Written exercise: Update the entries below by replacing each "GUI agent" with "UI agent". Keep everything else the same.

(Source records)
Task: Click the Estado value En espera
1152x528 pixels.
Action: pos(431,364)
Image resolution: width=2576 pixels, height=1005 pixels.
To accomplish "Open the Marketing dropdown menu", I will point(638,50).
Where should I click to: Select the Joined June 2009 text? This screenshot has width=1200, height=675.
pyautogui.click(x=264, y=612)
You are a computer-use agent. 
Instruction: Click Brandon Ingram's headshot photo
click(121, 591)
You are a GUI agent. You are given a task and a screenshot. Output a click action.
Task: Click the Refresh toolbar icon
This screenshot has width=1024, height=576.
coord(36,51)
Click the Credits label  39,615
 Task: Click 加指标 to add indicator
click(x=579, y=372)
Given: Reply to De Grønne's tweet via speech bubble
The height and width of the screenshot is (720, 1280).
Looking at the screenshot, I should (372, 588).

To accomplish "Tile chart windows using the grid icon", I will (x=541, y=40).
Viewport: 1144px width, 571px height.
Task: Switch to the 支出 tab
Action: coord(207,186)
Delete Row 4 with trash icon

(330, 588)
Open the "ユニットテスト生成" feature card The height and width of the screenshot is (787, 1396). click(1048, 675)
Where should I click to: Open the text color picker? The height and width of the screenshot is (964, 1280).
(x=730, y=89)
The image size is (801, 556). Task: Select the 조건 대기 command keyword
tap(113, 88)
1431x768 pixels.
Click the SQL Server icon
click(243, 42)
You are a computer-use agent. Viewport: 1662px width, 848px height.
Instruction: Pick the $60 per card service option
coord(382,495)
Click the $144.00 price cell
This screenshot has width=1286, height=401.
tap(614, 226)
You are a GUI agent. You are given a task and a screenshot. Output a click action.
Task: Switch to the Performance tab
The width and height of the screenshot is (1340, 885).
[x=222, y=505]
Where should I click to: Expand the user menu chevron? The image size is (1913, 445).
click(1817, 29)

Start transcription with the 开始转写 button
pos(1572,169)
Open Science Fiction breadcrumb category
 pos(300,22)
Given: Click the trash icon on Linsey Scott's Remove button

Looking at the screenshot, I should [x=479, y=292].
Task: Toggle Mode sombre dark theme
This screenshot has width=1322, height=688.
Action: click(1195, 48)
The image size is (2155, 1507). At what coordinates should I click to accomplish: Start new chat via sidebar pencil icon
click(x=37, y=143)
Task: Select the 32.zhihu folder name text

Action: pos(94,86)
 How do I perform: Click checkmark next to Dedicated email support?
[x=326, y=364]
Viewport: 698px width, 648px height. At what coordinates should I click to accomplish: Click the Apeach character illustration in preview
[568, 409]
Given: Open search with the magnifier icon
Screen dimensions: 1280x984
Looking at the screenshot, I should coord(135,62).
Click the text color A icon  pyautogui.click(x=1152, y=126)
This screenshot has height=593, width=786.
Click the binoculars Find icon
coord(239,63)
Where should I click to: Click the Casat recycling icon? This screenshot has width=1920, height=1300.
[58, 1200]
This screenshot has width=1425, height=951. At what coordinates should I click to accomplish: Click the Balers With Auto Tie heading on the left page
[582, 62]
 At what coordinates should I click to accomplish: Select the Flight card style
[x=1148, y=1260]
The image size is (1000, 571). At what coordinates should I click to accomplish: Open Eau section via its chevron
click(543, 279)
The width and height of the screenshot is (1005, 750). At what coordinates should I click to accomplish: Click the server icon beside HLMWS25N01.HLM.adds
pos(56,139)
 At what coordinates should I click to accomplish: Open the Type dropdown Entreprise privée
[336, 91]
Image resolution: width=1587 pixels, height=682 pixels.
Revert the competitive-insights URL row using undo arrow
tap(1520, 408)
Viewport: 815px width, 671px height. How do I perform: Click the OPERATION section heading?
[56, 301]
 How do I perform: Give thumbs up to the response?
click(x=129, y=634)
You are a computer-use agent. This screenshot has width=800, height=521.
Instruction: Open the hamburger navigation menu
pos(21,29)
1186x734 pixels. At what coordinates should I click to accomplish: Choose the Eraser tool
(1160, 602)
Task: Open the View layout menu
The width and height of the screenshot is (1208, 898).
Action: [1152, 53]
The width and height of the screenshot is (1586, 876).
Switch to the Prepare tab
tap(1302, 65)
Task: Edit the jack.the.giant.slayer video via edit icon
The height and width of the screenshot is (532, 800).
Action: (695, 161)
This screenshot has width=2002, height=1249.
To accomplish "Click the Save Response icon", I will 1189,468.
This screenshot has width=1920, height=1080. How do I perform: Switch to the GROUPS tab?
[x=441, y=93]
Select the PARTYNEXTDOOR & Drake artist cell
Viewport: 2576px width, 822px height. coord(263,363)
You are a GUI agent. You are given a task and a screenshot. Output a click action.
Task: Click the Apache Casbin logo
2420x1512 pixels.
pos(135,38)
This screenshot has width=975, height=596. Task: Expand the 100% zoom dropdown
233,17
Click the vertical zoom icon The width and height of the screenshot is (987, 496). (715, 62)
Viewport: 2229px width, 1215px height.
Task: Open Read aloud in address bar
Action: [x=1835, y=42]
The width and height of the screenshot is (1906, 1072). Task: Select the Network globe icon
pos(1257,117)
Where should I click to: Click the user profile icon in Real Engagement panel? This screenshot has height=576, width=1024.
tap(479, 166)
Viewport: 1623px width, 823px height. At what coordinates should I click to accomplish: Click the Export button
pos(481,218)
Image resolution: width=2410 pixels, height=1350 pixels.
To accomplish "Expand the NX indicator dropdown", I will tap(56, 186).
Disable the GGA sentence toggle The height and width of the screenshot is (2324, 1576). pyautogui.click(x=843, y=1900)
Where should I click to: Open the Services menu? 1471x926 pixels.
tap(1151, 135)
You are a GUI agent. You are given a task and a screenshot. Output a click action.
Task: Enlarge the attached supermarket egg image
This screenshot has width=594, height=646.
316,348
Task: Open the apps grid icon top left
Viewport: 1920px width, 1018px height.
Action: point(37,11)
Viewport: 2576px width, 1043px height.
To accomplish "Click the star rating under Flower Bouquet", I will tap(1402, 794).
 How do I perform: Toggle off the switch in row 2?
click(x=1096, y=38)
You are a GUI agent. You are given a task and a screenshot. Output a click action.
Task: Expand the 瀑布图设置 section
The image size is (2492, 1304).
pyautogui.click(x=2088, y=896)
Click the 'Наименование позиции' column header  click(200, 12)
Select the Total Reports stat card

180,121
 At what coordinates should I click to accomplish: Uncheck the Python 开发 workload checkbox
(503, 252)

Written reply:
Task: Click the Estado value En espera
1152x528 pixels.
Action: pos(431,364)
Image resolution: width=2576 pixels, height=1005 pixels.
To accomplish "Open the Marketing dropdown menu", I will point(638,50).
Where should I click to: Select the Joined June 2009 text? This screenshot has width=1200, height=675.
pyautogui.click(x=264, y=612)
You are a computer-use agent. 
Instruction: Click Brandon Ingram's headshot photo
click(121, 591)
You are a UI agent. You are given a task and a screenshot. Output a click action.
Task: Click the Refresh toolbar icon
This screenshot has width=1024, height=576.
coord(36,51)
Click the Credits label  39,615
 Task: Click 加指标 to add indicator
click(x=579, y=372)
Given: Reply to De Grønne's tweet via speech bubble
The height and width of the screenshot is (720, 1280).
Looking at the screenshot, I should (372, 588).

To accomplish "Tile chart windows using the grid icon", I will (x=541, y=40).
Viewport: 1144px width, 571px height.
Task: Switch to the 支出 tab
Action: coord(207,186)
Delete Row 4 with trash icon

(330, 588)
Open the "ユニットテスト生成" feature card The height and width of the screenshot is (787, 1396). click(1048, 675)
Where should I click to: Open the text color picker? The height and width of the screenshot is (964, 1280).
(x=730, y=89)
The image size is (801, 556). Task: Select the 조건 대기 command keyword
tap(113, 88)
1431x768 pixels.
Click the SQL Server icon
click(243, 42)
You are a computer-use agent. Viewport: 1662px width, 848px height.
Instruction: Pick the $60 per card service option
coord(382,495)
Click the $144.00 price cell
This screenshot has width=1286, height=401.
tap(614, 226)
You are a UI agent. You are given a task and a screenshot. Output a click action.
Task: Switch to the Performance tab
The width and height of the screenshot is (1340, 885).
[x=222, y=505]
Where should I click to: Expand the user menu chevron? The image size is (1913, 445).
click(1817, 29)

Start transcription with the 开始转写 button
pos(1572,169)
Open Science Fiction breadcrumb category
 pos(300,22)
Given: Click the trash icon on Linsey Scott's Remove button

Looking at the screenshot, I should [x=479, y=292].
Task: Toggle Mode sombre dark theme
This screenshot has width=1322, height=688.
Action: click(1195, 48)
The image size is (2155, 1507). At what coordinates should I click to accomplish: Start new chat via sidebar pencil icon
click(x=37, y=143)
Task: Select the 32.zhihu folder name text

Action: pos(94,86)
 How do I perform: Click checkmark next to Dedicated email support?
[x=326, y=364]
Viewport: 698px width, 648px height. At what coordinates should I click to accomplish: Click the Apeach character illustration in preview
[568, 409]
Given: Open search with the magnifier icon
Screen dimensions: 1280x984
Looking at the screenshot, I should coord(135,62).
Click the text color A icon  pyautogui.click(x=1152, y=126)
This screenshot has height=593, width=786.
Click the binoculars Find icon
coord(239,63)
Where should I click to: Click the Casat recycling icon? This screenshot has width=1920, height=1300.
[58, 1200]
This screenshot has width=1425, height=951. At what coordinates should I click to accomplish: Click the Balers With Auto Tie heading on the left page
[582, 62]
 At what coordinates should I click to accomplish: Select the Flight card style
[x=1148, y=1260]
The image size is (1000, 571). At what coordinates should I click to accomplish: Open Eau section via its chevron
click(543, 279)
The width and height of the screenshot is (1005, 750). At what coordinates should I click to accomplish: Click the server icon beside HLMWS25N01.HLM.adds
pos(56,139)
 At what coordinates should I click to accomplish: Open the Type dropdown Entreprise privée
[336, 91]
Image resolution: width=1587 pixels, height=682 pixels.
Revert the competitive-insights URL row using undo arrow
tap(1520, 408)
Viewport: 815px width, 671px height. How do I perform: Click the OPERATION section heading?
[56, 301]
 How do I perform: Give thumbs up to the response?
click(x=129, y=634)
You are a computer-use agent. This screenshot has width=800, height=521.
Instruction: Open the hamburger navigation menu
pos(21,29)
1186x734 pixels. At what coordinates should I click to accomplish: Choose the Eraser tool
(1160, 602)
Task: Open the View layout menu
The width and height of the screenshot is (1208, 898).
Action: [1152, 53]
The width and height of the screenshot is (1586, 876).
Switch to the Prepare tab
tap(1302, 65)
Task: Edit the jack.the.giant.slayer video via edit icon
The height and width of the screenshot is (532, 800).
Action: (695, 161)
This screenshot has width=2002, height=1249.
To accomplish "Click the Save Response icon", I will 1189,468.
This screenshot has width=1920, height=1080. How do I perform: Switch to the GROUPS tab?
[x=441, y=93]
Select the PARTYNEXTDOOR & Drake artist cell
Viewport: 2576px width, 822px height. coord(263,363)
You are a UI agent. You are given a task and a screenshot. Output a click action.
Task: Click the Apache Casbin logo
2420x1512 pixels.
pos(135,38)
This screenshot has width=975, height=596. Task: Expand the 100% zoom dropdown
233,17
Click the vertical zoom icon The width and height of the screenshot is (987, 496). (715, 62)
Viewport: 2229px width, 1215px height.
Task: Open Read aloud in address bar
Action: [x=1835, y=42]
The width and height of the screenshot is (1906, 1072). Task: Select the Network globe icon
pos(1257,117)
Where should I click to: Click the user profile icon in Real Engagement panel? This screenshot has height=576, width=1024.
tap(479, 166)
Viewport: 1623px width, 823px height. At what coordinates should I click to accomplish: Click the Export button
pos(481,218)
Image resolution: width=2410 pixels, height=1350 pixels.
To accomplish "Expand the NX indicator dropdown", I will tap(56, 186).
Disable the GGA sentence toggle The height and width of the screenshot is (2324, 1576). pyautogui.click(x=843, y=1900)
Where should I click to: Open the Services menu? 1471x926 pixels.
tap(1151, 135)
You are a UI agent. You are given a task and a screenshot. Output a click action.
Task: Enlarge the attached supermarket egg image
This screenshot has width=594, height=646.
316,348
Task: Open the apps grid icon top left
Viewport: 1920px width, 1018px height.
Action: point(37,11)
Viewport: 2576px width, 1043px height.
To accomplish "Click the star rating under Flower Bouquet", I will tap(1402, 794).
 How do I perform: Toggle off the switch in row 2?
click(x=1096, y=38)
You are a UI agent. You are given a task and a screenshot. Output a click action.
Task: Expand the 瀑布图设置 section
The image size is (2492, 1304).
pyautogui.click(x=2088, y=896)
Click the 'Наименование позиции' column header  click(200, 12)
Select the Total Reports stat card

180,121
 At what coordinates should I click to accomplish: Uncheck the Python 开发 workload checkbox
(503, 252)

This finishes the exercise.